__DIRECTIONS FOR THIS TASK__
Exact reproduction of the listing is required. Pictures are not reproduced.

╭─ EXERCISE DATA

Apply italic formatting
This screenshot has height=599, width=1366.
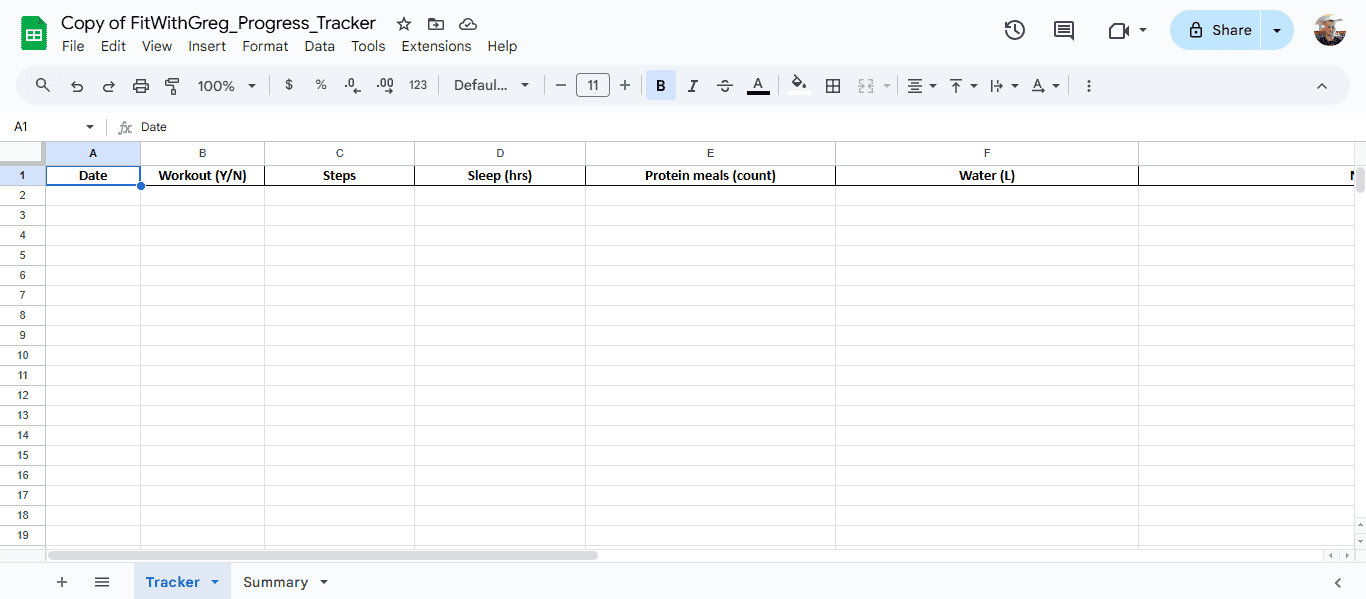point(692,85)
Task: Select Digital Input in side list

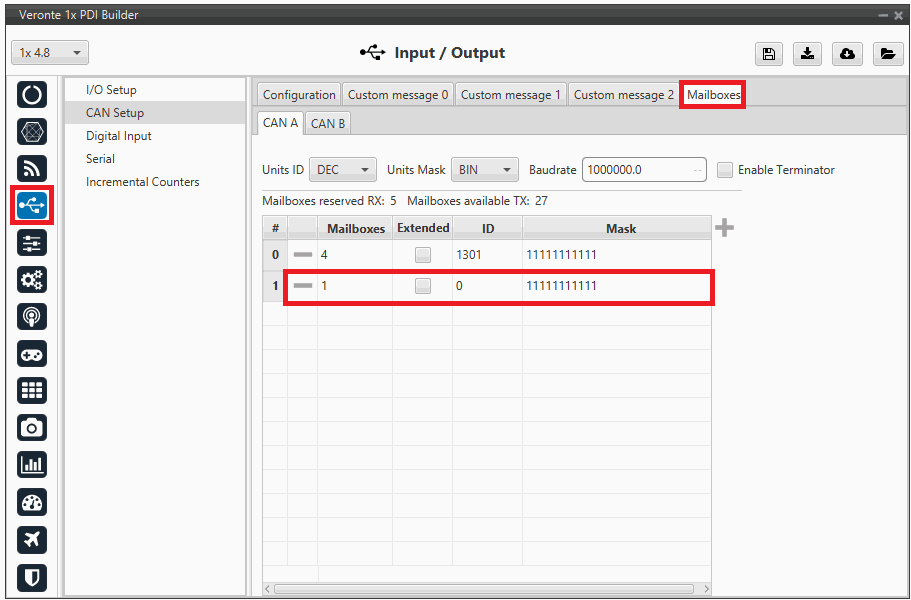Action: point(119,136)
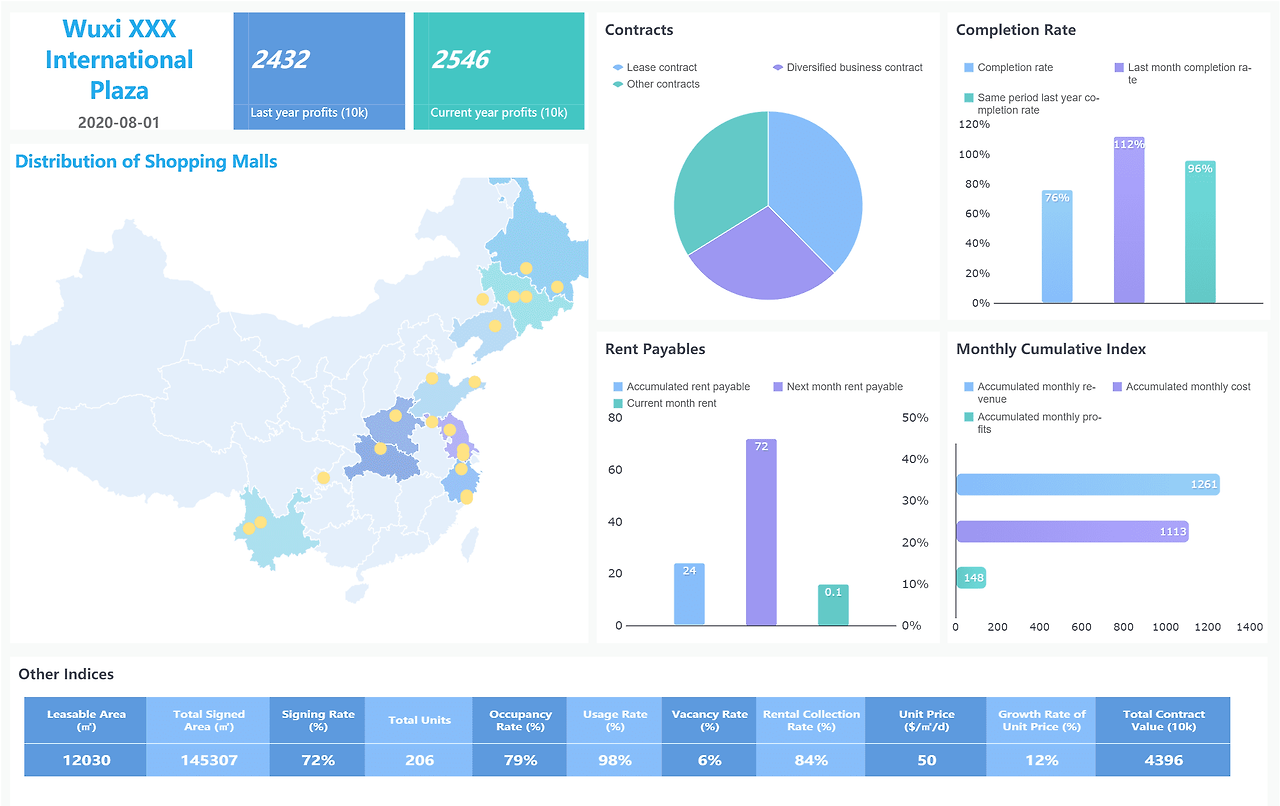Hide the Diversified business contract series

click(x=777, y=67)
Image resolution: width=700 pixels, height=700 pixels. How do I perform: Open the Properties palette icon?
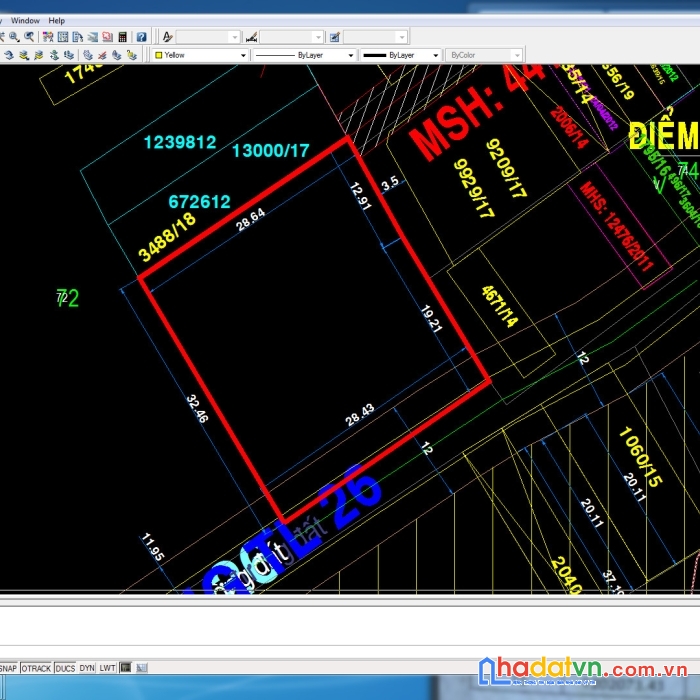coord(47,37)
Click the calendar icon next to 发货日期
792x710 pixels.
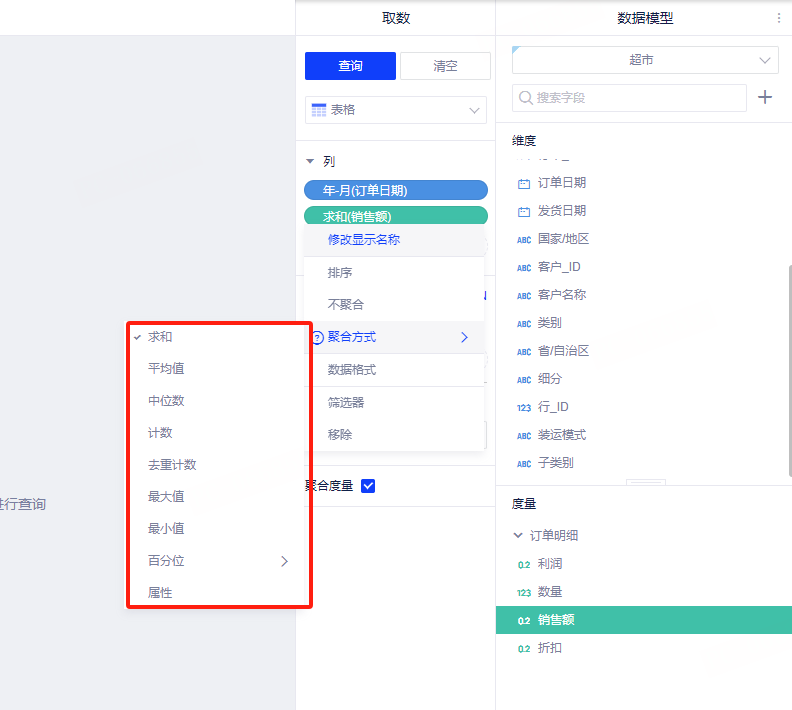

╰─

__SOLUTION BELOW__
Apply italic formatting
This screenshot has height=599, width=1366.
point(692,85)
Task: Select Digital Input in side list

Action: point(119,136)
Hide the Diversified business contract series

click(x=777, y=67)
Image resolution: width=700 pixels, height=700 pixels. How do I perform: Open the Properties palette icon?
coord(47,37)
Click the calendar icon next to 发货日期
792x710 pixels.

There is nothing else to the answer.